Integrating QTL analysis into plant breeding practice using Bayesian statistics
Is Version Of
Plant breeders face the challenges to incorporate significant developments in Bayesian quantitative trait locus (QTL) analysis into breeding practice. The overall objective of this dissertation is to integrate QTL analysis into marker-assisted selection (MAS) in plant breeding using Bayesian statistics. Three different perspectives were studied: identification of optimal designs to generate multiple families for QTL mapping, cross prediction using QTL analysis results, and genomic selection for cultivated barley. First, the impact of two mating designs was studied on QTL mapping in multiple families generated by crosses between multiple inbred lines, using within-family linkage disequilibrium (LD) with a Bayesian variable selection approach. The loop design was found to have smaller mean square error in estimating QTL allelic variance and position.

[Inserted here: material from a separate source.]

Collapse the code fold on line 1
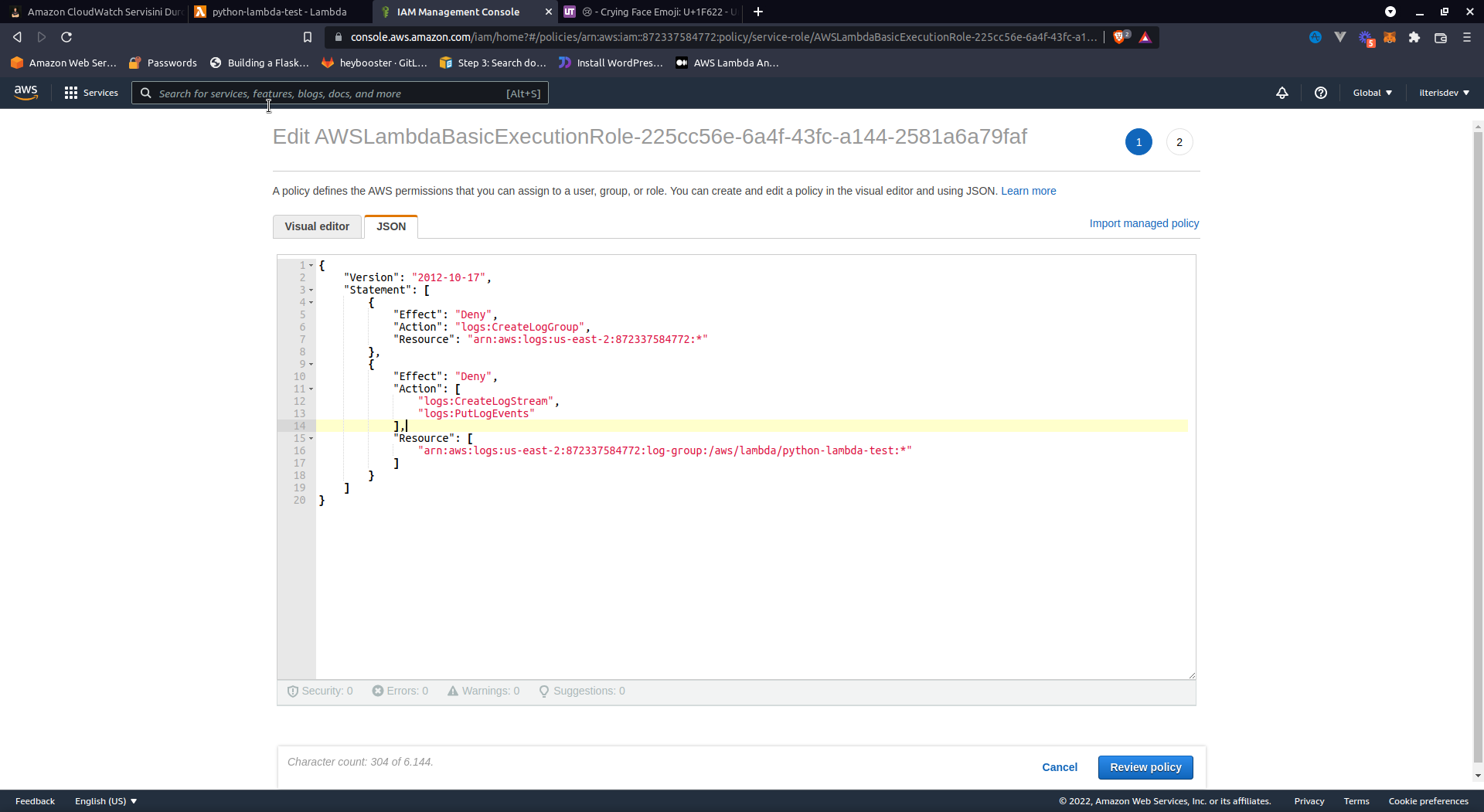click(x=311, y=265)
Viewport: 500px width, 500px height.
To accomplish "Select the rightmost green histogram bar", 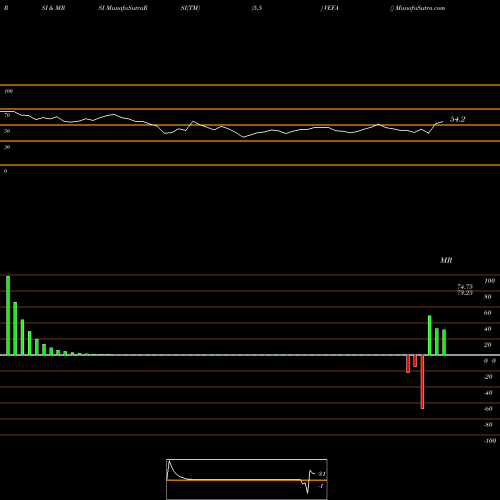I will coord(444,342).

Second, the usefulness of crosses in developing inbred lines was investigated, using QTL mapping results from Bayesian shrinkage analysis. The usefulness of a particular cross depends on the expected performance of its best progeny, which was called the superior progeny value here. Theory was developed to predict the superior progeny value as a function of the mean of the breeding values of all progeny and of the standard deviation of the breeding values among progeny from a specific cross. Little difference among crosses for the standard deviation among their progeny was found under an additive genetic model for a trait, such that a benefit from estimating that standard deviation occurred only in relatively few cases. Finally barley marker data from 1803 SNP was used to evaluate genomic selection for breeding populations derived from 42 spring two-row barley lines. Three different genomic selection methods, random regression best linear unbiased prediction (RR-BLUP), Bayesian shrinkage estimation, and Bayes-B, were compared. The current barley SNP density was found to be high enough for genomic selection to better predict the breeding values of double haploid progeny than phenotypic selection. Overall, the Bayes-B approach that fitted a relatively high proportion of markers into the model had more stable performance across different scenarios. MAS for quantitative traits in plant breeding seem promising by integrating advanced Bayesian QTL analysis.